[PROVIDED ENTRIES]

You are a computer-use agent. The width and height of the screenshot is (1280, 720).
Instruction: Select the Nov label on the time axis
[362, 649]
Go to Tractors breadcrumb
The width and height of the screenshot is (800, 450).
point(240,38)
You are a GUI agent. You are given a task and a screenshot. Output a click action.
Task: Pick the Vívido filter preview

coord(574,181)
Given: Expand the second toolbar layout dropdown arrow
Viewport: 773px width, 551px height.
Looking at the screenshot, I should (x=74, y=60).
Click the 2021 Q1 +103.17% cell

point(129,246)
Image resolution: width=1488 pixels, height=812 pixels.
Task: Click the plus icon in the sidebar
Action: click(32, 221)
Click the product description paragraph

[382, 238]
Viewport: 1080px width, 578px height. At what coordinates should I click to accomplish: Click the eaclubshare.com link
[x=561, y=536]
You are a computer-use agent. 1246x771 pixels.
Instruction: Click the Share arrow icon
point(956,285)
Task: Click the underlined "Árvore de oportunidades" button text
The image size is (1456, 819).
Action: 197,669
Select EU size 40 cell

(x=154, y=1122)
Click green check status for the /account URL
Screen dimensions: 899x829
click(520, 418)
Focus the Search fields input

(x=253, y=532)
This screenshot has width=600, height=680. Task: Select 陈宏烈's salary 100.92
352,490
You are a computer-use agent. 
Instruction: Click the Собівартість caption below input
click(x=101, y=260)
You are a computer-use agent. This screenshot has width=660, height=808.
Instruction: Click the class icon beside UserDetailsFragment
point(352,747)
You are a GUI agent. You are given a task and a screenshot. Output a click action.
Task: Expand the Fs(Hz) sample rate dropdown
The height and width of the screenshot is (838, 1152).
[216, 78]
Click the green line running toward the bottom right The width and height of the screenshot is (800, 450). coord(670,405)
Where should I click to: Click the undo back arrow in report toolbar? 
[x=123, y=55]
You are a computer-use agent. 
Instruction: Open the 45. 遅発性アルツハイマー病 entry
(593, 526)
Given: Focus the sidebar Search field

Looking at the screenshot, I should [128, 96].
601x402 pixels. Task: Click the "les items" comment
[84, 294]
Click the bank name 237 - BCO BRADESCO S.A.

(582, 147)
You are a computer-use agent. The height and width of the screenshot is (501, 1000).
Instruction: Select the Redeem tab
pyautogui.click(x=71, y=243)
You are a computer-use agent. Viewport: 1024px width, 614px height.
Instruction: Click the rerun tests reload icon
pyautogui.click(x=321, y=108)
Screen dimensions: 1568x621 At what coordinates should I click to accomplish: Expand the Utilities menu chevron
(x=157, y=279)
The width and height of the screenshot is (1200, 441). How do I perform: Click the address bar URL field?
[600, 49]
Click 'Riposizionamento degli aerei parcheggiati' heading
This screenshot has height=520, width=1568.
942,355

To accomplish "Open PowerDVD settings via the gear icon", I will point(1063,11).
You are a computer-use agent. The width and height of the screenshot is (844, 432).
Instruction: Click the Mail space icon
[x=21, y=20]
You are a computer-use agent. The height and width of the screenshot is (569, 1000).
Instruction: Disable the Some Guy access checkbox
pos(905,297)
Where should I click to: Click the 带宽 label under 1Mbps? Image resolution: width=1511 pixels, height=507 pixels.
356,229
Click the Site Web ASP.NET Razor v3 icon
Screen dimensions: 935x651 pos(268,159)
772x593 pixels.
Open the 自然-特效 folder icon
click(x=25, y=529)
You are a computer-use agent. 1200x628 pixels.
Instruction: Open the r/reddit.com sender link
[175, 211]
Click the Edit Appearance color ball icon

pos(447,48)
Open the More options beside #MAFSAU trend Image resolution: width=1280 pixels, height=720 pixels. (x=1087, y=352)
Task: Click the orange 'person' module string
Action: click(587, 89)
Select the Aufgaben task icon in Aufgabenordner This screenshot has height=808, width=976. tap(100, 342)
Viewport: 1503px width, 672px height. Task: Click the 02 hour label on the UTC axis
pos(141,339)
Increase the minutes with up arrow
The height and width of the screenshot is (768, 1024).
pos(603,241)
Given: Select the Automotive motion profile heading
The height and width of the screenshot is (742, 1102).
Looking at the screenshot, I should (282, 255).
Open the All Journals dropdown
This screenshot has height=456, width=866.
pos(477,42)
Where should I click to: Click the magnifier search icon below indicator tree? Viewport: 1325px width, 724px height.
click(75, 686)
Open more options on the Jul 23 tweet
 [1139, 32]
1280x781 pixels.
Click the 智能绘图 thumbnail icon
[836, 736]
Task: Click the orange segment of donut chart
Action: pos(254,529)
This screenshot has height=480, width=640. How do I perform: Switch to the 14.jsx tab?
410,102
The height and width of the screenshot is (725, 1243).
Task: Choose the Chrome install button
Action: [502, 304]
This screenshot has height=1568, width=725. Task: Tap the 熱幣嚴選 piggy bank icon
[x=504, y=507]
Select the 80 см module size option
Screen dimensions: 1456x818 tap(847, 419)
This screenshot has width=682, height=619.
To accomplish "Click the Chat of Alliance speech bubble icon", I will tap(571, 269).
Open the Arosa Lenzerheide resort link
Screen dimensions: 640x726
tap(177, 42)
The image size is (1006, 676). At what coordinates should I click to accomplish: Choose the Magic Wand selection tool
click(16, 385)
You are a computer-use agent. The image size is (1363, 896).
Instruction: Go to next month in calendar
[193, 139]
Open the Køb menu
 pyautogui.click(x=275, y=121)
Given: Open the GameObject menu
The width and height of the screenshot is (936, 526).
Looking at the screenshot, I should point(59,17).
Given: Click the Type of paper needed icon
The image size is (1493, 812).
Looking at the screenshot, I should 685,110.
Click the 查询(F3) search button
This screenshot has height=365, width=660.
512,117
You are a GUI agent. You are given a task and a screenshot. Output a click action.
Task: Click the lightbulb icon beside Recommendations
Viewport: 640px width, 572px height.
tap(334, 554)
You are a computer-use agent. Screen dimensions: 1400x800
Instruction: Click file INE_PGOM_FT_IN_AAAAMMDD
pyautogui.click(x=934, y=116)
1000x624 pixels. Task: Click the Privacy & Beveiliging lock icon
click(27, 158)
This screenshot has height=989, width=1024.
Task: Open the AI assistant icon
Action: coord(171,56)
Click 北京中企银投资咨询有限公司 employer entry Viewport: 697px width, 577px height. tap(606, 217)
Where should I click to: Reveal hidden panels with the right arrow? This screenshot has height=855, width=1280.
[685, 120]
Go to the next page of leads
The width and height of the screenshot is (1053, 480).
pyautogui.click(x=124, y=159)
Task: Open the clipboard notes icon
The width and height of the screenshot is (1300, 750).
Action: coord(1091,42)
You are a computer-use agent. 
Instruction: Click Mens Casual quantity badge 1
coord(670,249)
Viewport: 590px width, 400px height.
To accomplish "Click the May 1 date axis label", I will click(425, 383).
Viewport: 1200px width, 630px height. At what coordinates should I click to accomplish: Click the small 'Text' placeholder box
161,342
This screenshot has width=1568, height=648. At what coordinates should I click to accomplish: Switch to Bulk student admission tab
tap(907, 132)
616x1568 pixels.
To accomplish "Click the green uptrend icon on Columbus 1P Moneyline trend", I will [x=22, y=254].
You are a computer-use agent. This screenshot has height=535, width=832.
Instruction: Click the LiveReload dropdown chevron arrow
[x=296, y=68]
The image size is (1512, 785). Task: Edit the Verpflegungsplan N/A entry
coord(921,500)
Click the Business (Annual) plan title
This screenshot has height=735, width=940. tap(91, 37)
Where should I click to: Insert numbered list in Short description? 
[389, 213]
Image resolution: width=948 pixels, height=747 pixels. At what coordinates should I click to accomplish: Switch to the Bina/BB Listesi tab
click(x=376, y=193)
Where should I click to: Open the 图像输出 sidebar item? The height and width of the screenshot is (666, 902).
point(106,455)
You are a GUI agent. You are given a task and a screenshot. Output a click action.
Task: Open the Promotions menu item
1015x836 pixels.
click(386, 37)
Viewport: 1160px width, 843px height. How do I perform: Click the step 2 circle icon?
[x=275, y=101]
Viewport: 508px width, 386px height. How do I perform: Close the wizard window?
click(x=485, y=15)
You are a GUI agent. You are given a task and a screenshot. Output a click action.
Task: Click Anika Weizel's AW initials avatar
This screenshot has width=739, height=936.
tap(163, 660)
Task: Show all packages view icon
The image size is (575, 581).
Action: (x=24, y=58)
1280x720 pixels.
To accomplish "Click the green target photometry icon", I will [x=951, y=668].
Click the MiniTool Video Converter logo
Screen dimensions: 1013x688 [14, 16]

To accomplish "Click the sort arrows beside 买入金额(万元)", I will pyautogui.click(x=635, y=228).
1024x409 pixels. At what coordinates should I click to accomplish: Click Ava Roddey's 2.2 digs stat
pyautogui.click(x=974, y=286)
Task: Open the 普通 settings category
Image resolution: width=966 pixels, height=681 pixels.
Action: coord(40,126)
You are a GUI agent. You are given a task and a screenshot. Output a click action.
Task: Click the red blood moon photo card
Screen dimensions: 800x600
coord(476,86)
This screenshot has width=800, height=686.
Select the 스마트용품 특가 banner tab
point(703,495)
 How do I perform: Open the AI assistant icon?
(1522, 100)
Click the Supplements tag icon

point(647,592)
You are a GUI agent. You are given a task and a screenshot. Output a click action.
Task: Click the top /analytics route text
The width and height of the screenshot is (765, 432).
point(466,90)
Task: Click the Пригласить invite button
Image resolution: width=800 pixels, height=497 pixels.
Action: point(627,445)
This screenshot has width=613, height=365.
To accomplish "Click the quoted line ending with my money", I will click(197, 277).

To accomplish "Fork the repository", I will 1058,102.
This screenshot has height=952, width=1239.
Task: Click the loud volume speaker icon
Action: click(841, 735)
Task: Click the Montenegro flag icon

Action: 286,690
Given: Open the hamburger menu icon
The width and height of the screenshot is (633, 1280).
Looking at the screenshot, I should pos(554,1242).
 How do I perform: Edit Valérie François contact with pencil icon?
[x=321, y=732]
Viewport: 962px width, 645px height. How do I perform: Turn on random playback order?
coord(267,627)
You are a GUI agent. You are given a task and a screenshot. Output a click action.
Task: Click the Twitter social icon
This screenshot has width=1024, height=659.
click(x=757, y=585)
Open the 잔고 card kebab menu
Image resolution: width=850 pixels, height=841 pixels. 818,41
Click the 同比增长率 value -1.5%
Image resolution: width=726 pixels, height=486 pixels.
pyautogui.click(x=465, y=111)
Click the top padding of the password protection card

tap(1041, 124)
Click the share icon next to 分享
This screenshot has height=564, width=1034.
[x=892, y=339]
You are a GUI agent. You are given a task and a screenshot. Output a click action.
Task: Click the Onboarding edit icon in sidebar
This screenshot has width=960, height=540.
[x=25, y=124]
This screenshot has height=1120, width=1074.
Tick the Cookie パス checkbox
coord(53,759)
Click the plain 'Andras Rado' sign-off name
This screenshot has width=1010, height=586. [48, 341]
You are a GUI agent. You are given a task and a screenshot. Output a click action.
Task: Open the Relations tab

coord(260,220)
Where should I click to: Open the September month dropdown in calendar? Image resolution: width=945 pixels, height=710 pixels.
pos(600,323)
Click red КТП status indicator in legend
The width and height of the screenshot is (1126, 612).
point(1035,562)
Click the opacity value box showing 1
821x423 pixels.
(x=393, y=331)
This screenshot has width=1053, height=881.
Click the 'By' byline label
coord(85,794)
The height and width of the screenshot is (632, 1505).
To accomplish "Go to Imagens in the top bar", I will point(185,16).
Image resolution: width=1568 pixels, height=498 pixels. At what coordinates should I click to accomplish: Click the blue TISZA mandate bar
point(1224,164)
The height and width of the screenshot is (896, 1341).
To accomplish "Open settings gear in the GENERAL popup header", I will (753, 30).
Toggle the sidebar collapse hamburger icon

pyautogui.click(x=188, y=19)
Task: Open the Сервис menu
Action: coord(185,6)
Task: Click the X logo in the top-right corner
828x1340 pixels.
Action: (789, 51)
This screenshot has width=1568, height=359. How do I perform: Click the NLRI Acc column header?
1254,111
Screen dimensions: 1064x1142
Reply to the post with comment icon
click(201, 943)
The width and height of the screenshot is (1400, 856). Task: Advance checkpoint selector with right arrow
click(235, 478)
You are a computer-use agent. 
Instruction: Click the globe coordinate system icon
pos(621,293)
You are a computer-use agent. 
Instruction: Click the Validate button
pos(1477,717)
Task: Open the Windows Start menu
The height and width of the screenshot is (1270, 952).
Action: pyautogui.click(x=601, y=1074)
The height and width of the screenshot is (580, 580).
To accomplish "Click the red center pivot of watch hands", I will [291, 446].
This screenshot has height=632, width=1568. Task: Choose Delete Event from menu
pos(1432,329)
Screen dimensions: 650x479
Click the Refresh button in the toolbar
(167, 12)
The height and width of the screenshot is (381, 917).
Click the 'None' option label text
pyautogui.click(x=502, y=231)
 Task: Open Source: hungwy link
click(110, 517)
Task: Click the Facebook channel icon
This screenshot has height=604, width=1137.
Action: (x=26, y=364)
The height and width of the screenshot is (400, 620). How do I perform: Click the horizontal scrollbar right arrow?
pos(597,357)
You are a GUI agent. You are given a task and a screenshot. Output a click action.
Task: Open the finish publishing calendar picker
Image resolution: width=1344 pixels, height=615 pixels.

[/PROVIDED ENTRIES]

YOUR INSTRUCTIONS » What lines above contain the string "green"? Copy all of them.

WORKED SOLUTION »
Click green check status for the /account URL
Click the green line running toward the bottom right The width and height of the screenshot is (800, 450). coord(670,405)
To accomplish "Click the green uptrend icon on Columbus 1P Moneyline trend", I will [x=22, y=254].
To accomplish "Click the green target photometry icon", I will [x=951, y=668].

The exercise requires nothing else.